The production problem
Most AI orchestration demos fail in the same place: long-running partial failures. A tool call succeeds, the process crashes, and nobody knows which side effects already happened.
If your system cannot resume safely from mid-run checkpoints and explain policy and approval states, your incident response loop will be mostly guesswork.
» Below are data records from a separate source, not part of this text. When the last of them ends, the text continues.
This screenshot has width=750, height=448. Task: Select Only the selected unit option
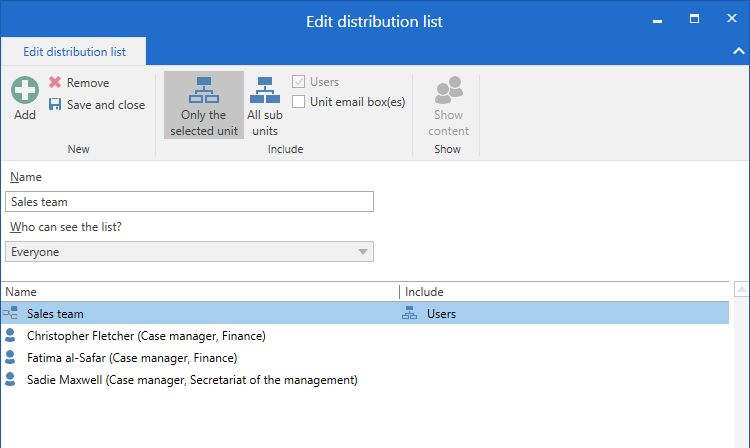pos(204,105)
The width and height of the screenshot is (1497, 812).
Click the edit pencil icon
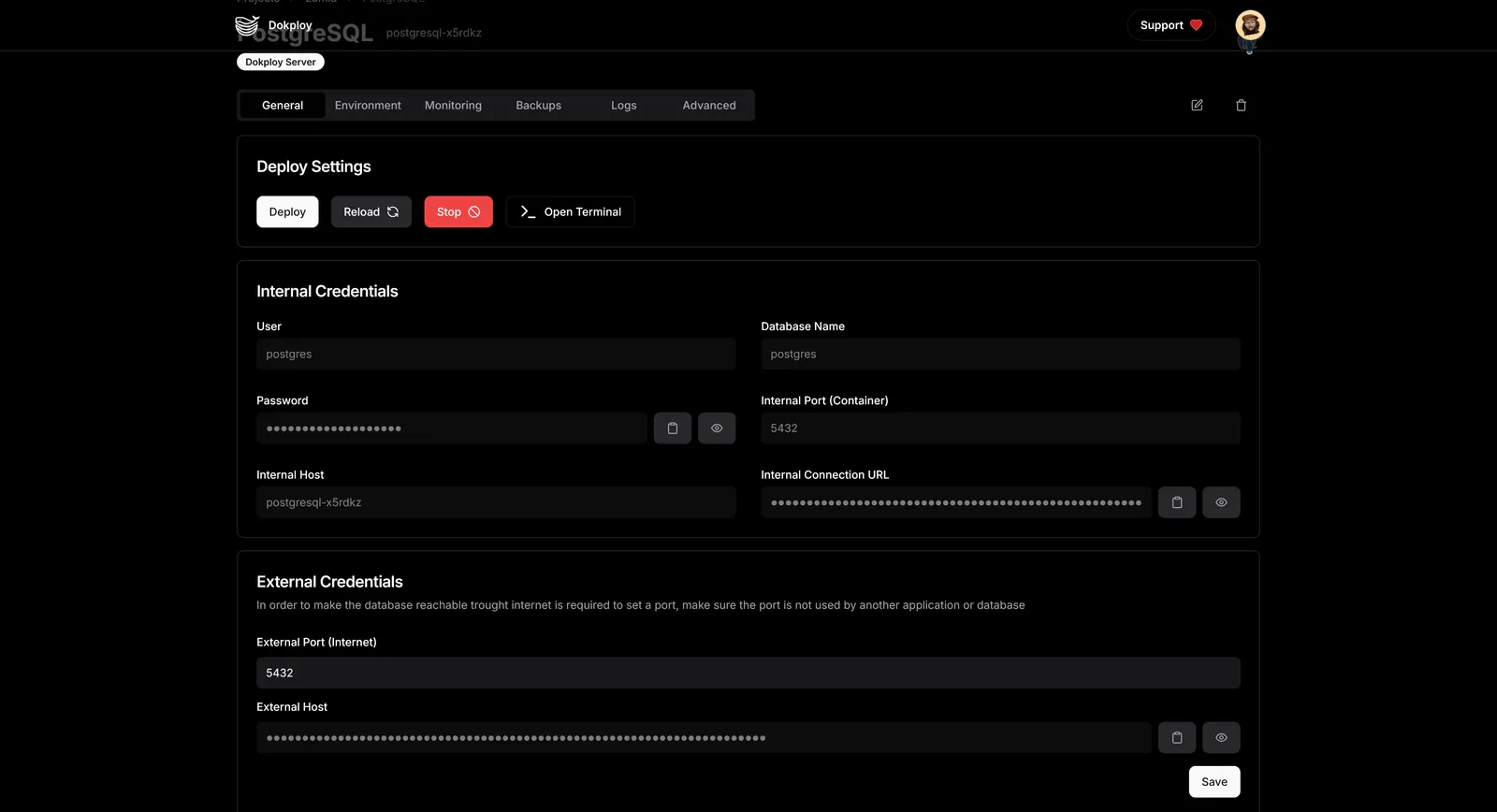point(1197,106)
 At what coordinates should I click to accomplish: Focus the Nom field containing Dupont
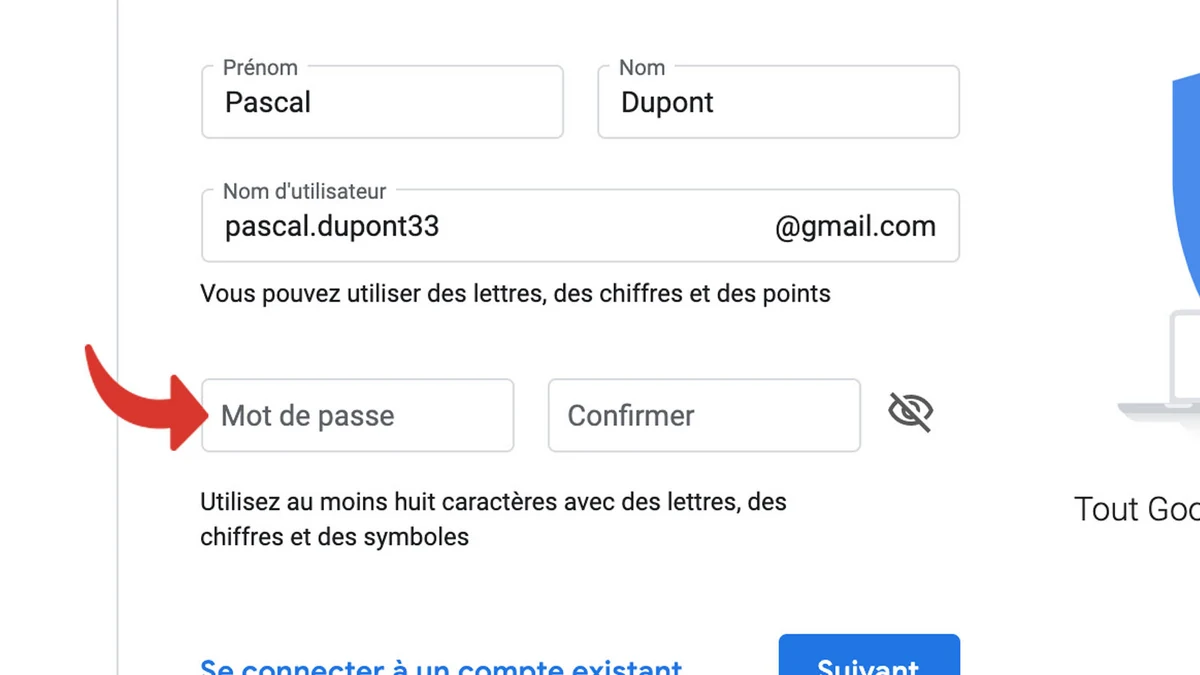coord(778,102)
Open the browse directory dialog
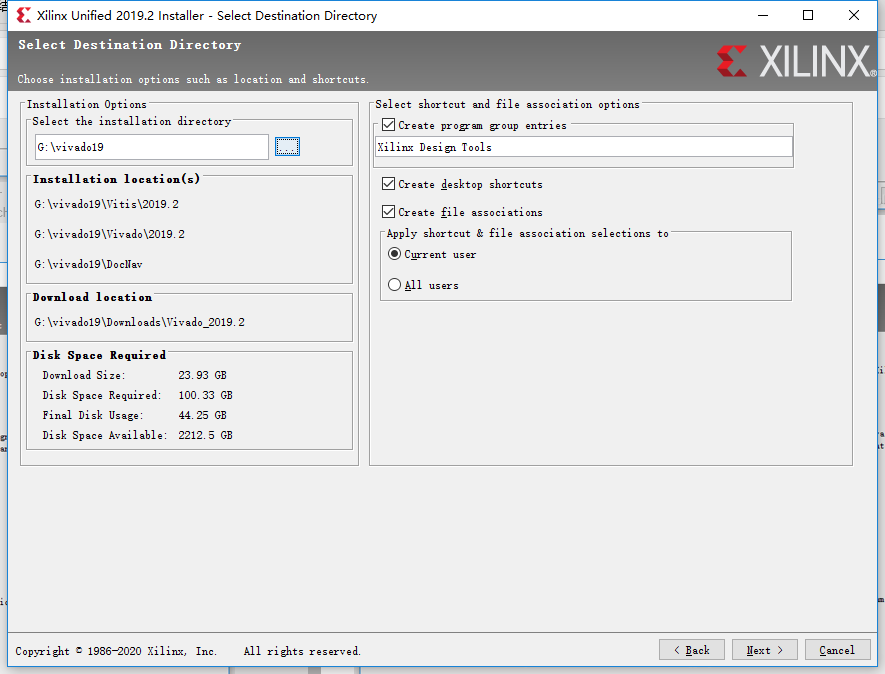Screen dimensions: 885x674 [287, 146]
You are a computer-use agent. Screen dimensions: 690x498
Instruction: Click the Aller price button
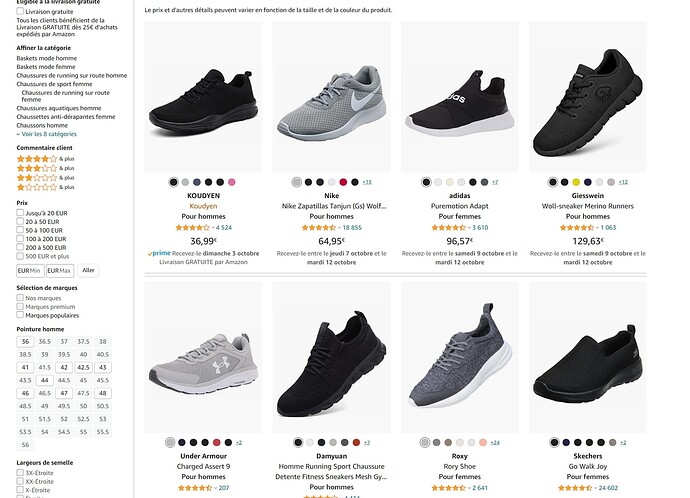[88, 270]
What top ranking sources cover vs miss
| Source | Strong coverage | Missing piece |
|---|---|---|
| Microsoft AI agent orchestration patterns | Excellent pattern taxonomy for sequential, concurrent, handoff, and chat-style multi-agent designs. | No concrete contract for policy snapshots, approval binding, and decision audit APIs in runtime control planes. |
| Temporal durable execution docs | Clear durability framing for long-running workflows and crash recovery through persisted workflow state. | General orchestration guidance without built-in AI governance semantics like policy rule lineage. |
| Seven hosting patterns for AI agents | Practical hosting tradeoffs across cron, event-driven, daemon, API, workflow, and multi-agent mesh patterns. | Limited depth on approval queue architecture and compliance-grade evidence joins. |
Execution model that works
Reliable orchestration is a layered contract. Each layer answers one operational question clearly.
| Layer | Guarantee | Operational surface |
|---|---|---|
| DAG dependency graph | Explicit execution ordering with parallel fan-out where safe | Workflow definition + run timeline |
| Policy gate | Submit and dispatch decisions before worker side effects | Policy evaluate and job decisions APIs |
| Approval pause | Human checkpoint with bound snapshot and job hash | Approvals queue APIs |
| Retry contract | Automatic retries and backoff without losing run context | Workflow engine run state + rerun API |
| Run timeline | Append-only event chronology for audits and incident forensics | GET /api/v1/workflow-runs/{id}/timeline |
Workflow design patterns
Start with explicit DAG dependencies and add governance nodes where risk rises. This keeps happy-path latency reasonable while protecting high-impact actions.
id: incident-remediation
name: Incident remediation workflow
version: 1.0.0
steps:
detect:
type: job
topic: job.incident.detect
classify:
type: job
topic: job.incident.classify
depends_on: [detect]
patch_plan:
type: job
topic: job.incident.patch.plan
depends_on: [classify]
approval_gate:
type: approval
depends_on: [patch_plan]
apply_patch:
type: job
topic: job.incident.patch.apply
depends_on: [approval_gate]
retries:
max_attempts: 2
backoff_ms: 5000
notify:
type: notify
depends_on: [apply_patch]In Cordum, approval steps pause run progress, and denied outcomes are first-class terminal statuses. That distinction matters because policy denial and runtime failure require different response paths.
Run operations and recovery
Most platform teams only test success flows. Production reliability depends on rehearsed recovery paths.
# Start run with idempotency key
curl -sS -X POST http://localhost:8081/api/v1/workflows/WF_ID/runs -H 'X-API-Key: YOUR_API_KEY' -H 'X-Tenant-ID: default' -H 'Idempotency-Key: run-incident-001' -H 'Content-Type: application/json' -d '{"input":{"incident_id":"INC-7781"}}'
# Inspect run status
curl -sS http://localhost:8081/api/v1/workflow-runs/RUN_ID
# Read append-only timeline
curl -sS "http://localhost:8081/api/v1/workflow-runs/RUN_ID/timeline?limit=200"
# If needed, rerun from a failed step
curl -sS -X POST http://localhost:8081/api/v1/workflow-runs/RUN_ID/rerun -H 'X-API-Key: YOUR_API_KEY' -H 'X-Tenant-ID: default' -H 'Content-Type: application/json' -d '{"from_step":"apply_patch","dry_run":false}'| Control | Default | Why it exists |
|---|---|---|
| Step job id format | run_id:step_id@attempt | Makes retries and timeline events unambiguous |
| Run timeline store | wf:run:timeline:<run_id> | Supports deterministic post-mortem reconstruction |
| Pending replayer | enabled | Retries stale PENDING jobs past dispatch timeout |
| Denied status handling | first-class terminal status | Separates policy denial from generic failure |
| Reconciler | retries stuck runs | Prevents long-running workflows from silently stalling |
| Approval gate endpoint | GET /api/v1/approvals | Unified queue for workflow and policy approval decisions |
Limitations and tradeoffs
DAG orchestration, retries, and approvals add moving parts that need active ownership.
Checkpointing and governance gates increase latency compared to direct in-process loops.
Poor dependency modeling can create deadlocks or expensive retry storms under load.